Tarefa proposta:
Reescreva o trecho dos dados que começa na linha que contém "Click the green" e vai até o fim, substituindo "green" por "red" sem alterar mais nada. Deixe as imagens de fora da resposta.

++++++++

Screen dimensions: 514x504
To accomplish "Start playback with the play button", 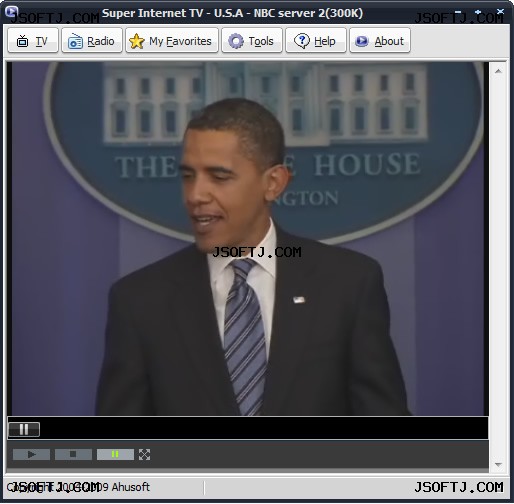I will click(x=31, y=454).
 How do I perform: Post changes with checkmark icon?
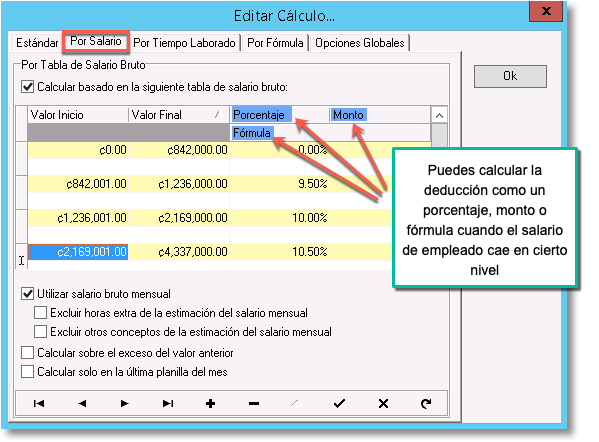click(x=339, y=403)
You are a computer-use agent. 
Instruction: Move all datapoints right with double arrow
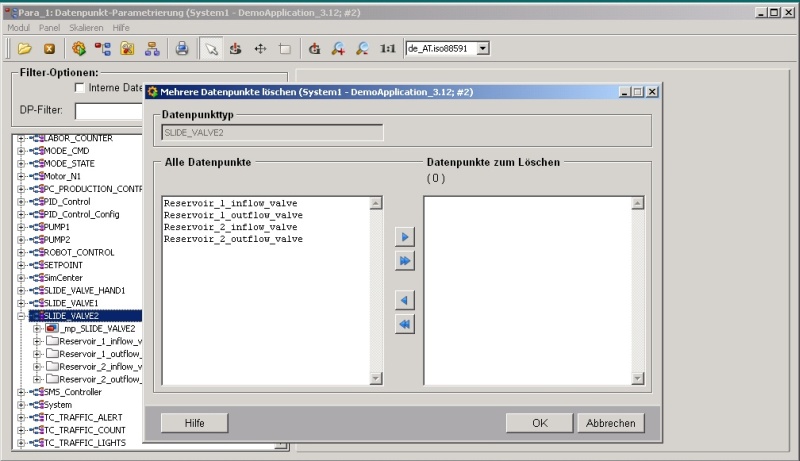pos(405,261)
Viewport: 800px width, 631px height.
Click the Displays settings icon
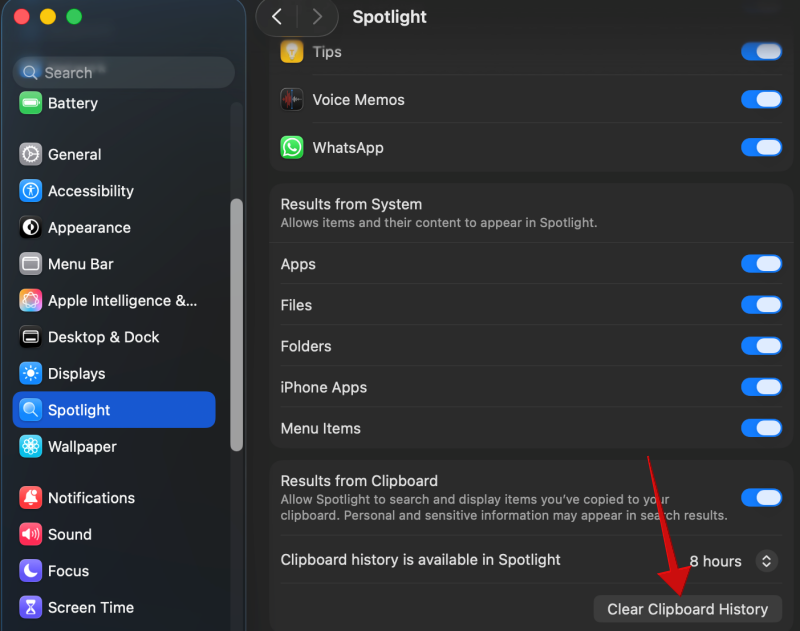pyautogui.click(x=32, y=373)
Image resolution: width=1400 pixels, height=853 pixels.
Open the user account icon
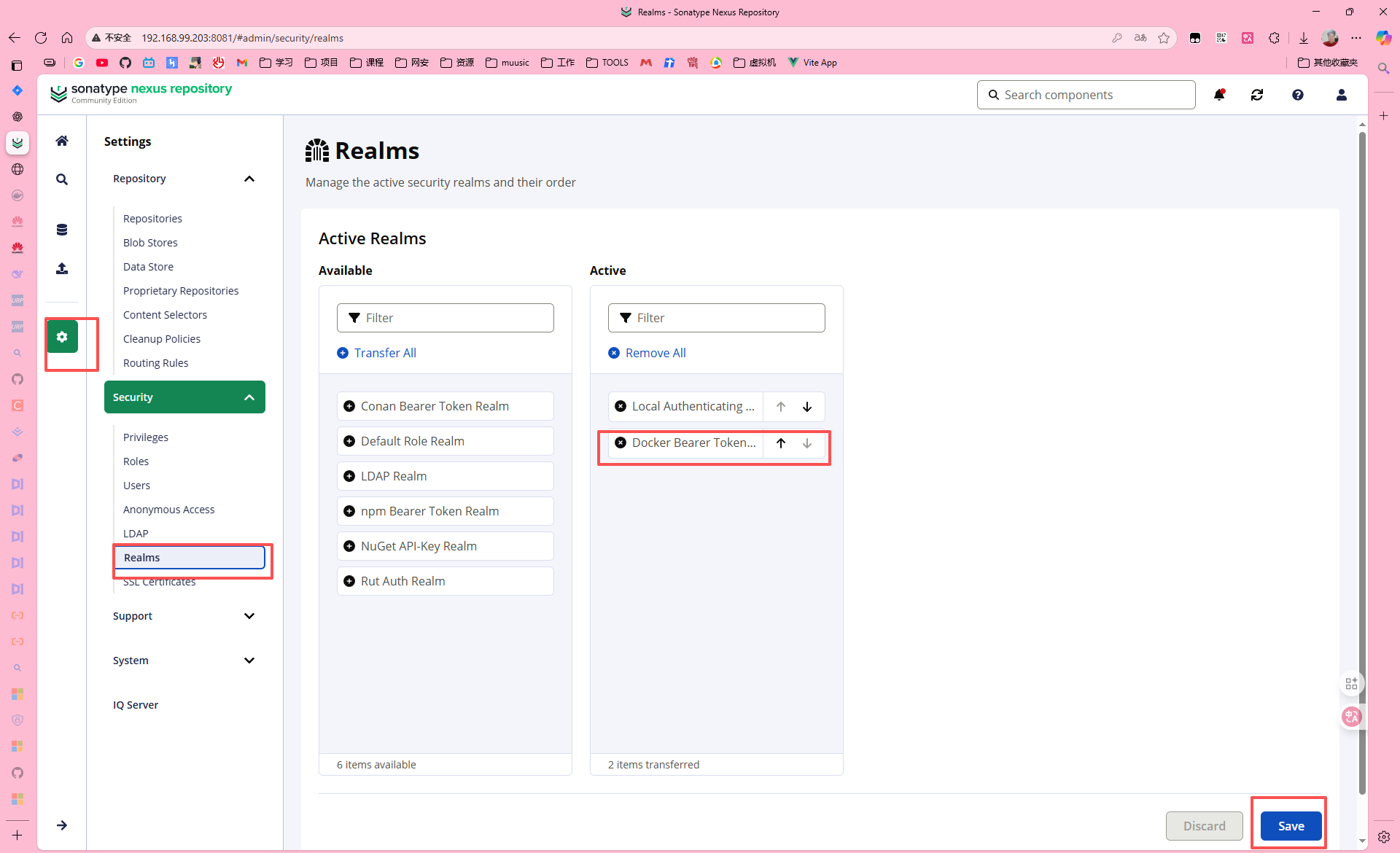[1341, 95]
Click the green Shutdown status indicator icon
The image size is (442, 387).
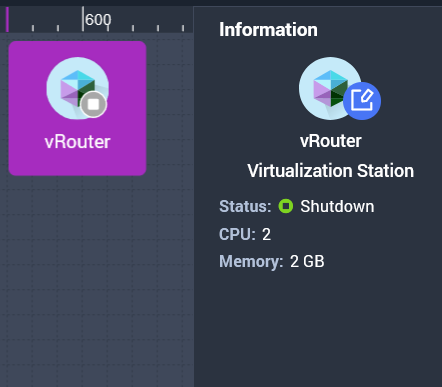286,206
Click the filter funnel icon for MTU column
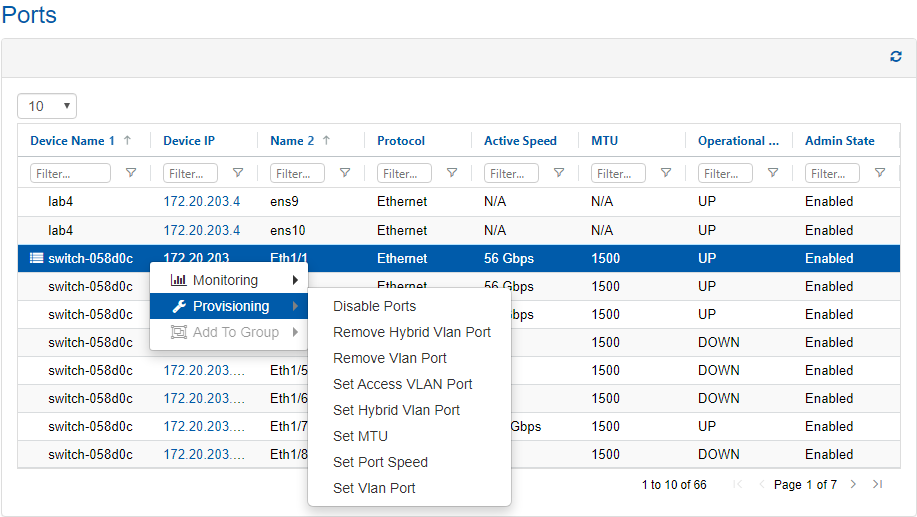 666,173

++++++++

Exercício resolvido:
Click the red Shutdown status indicator icon
The image size is (442, 387).
286,206
Click the filter funnel icon for MTU column
 666,173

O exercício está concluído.